What Is Workers’ Compensation?
Workers’ compensation ensures employees injured on the job receive appropriate, approved medical treatment and lost wages for time out of work. To be eligible, the injury must result directly from your job duties, as outlined by state law.
Why is workers’ compensation necessary?
Before workers’ compensation laws, an employee injured on the job would need to sue their employers for damages to cover their medical expenses. Often, employers defended themselves from liability by arguing:
- The employee caused or contributed to the accident;
- The employee took the risk by taking the job; or
- A fellow employee was responsible for the accident.
Today, the federal government and every state in the United States have workers’ compensation legislation.
The common thread? Employers must provide treatment for work-related injuries and illnesses.
What does workers’ compensation cover?
The specifics of workers’ compensation insurance vary by state, and insurance carriers must comply with state laws. For a job-related injury or illness, a typical policy covers:
- Medical expenses
- Wage loss
- Death or disability benefits
Job-related injuries can have serious implications for employees. Besides the medical costs involved, a worker might be temporarily or permanently disabled, losing time and wages from work. If an on-the-job accident causes death, the worker might leave dependents.

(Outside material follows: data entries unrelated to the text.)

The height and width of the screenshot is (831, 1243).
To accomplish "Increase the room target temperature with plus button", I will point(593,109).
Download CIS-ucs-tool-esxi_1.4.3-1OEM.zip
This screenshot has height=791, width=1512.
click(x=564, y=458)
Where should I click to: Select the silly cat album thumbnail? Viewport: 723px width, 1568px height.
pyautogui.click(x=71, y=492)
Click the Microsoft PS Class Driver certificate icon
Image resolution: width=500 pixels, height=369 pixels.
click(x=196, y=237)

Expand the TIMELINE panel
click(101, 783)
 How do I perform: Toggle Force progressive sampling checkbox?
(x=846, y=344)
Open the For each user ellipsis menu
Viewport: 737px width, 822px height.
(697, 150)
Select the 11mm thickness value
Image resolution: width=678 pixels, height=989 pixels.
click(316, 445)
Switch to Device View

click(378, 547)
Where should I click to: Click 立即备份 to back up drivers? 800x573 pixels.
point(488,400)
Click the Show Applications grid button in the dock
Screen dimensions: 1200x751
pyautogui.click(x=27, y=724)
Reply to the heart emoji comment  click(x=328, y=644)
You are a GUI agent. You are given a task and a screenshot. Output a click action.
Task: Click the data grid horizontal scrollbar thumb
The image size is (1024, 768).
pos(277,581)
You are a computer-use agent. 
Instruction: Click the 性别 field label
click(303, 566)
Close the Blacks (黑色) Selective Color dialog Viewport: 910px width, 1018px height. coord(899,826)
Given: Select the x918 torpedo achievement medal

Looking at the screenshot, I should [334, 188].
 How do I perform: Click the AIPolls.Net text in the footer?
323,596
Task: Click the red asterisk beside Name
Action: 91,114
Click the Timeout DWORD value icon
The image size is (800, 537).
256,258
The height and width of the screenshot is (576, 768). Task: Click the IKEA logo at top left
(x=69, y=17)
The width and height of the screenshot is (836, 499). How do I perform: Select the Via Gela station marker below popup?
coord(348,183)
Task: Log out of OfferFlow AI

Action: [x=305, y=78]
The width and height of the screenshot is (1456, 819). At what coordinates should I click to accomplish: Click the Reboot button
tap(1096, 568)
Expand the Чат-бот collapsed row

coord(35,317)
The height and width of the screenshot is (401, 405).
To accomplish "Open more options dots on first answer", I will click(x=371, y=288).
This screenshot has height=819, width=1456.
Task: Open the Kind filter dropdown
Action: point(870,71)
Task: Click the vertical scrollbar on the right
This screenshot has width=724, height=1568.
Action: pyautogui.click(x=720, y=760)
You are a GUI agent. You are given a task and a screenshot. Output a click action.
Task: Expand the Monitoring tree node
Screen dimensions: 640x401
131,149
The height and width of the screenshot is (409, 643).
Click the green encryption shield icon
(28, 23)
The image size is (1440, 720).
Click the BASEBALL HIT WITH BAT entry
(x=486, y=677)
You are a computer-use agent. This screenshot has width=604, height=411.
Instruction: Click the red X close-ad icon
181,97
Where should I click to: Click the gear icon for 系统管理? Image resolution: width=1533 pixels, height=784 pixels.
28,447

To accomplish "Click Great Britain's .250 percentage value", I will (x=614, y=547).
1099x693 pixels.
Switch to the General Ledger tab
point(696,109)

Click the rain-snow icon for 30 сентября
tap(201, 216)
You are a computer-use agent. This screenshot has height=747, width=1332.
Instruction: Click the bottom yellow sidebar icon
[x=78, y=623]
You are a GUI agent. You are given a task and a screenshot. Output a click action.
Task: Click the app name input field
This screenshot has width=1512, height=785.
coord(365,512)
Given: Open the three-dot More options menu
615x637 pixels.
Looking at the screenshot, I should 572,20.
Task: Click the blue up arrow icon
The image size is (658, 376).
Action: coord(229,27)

Who is eligible for workers’ compensation insurance?
Workers’ compensation laws cover nearly all industrial and private employees, including:
- Full-time employees
- Part-time employees
- Subcontractors who are not independent contractors
- Temporary employees
- Leased employees working for Professional Employer Organizations (PEOs)
Some states exclude specific types of employees, such as farm workers, domestic workers, and casual employees. Others, like maritime workers, federal workers, and interstate railroad workers are covered under separate laws guaranteeing compensation for on-the-job injuries.